[Your objective] Whenever the word "showing" shows up in a line of the data, copy that line.

[Listed entries]
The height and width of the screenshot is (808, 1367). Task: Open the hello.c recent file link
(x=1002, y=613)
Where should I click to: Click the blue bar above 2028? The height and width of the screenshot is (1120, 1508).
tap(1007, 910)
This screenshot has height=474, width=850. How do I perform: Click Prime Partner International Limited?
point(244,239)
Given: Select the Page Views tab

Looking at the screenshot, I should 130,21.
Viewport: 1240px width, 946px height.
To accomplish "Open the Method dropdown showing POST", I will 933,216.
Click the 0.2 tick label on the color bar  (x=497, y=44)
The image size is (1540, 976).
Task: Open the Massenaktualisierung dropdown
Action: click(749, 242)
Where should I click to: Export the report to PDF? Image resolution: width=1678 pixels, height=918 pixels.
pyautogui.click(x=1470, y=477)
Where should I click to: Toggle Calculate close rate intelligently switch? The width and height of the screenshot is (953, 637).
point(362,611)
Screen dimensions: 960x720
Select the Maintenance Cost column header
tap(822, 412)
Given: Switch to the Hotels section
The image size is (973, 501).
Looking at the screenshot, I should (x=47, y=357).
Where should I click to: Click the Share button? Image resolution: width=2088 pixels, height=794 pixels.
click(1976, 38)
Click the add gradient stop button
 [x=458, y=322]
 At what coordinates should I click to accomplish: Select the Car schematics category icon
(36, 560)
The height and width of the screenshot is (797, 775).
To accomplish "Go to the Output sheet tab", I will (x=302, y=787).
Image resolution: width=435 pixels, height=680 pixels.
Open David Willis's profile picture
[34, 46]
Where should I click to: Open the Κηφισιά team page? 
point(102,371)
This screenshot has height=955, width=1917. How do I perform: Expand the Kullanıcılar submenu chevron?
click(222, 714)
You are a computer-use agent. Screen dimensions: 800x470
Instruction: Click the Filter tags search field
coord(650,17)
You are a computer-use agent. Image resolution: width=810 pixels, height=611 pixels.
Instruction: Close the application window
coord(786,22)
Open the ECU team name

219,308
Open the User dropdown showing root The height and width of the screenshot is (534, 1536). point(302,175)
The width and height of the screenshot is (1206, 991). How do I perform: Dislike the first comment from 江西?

[Solved exercise]
To accomplish "Open the Method dropdown showing POST", I will 933,216.
Open the User dropdown showing root The height and width of the screenshot is (534, 1536). point(302,175)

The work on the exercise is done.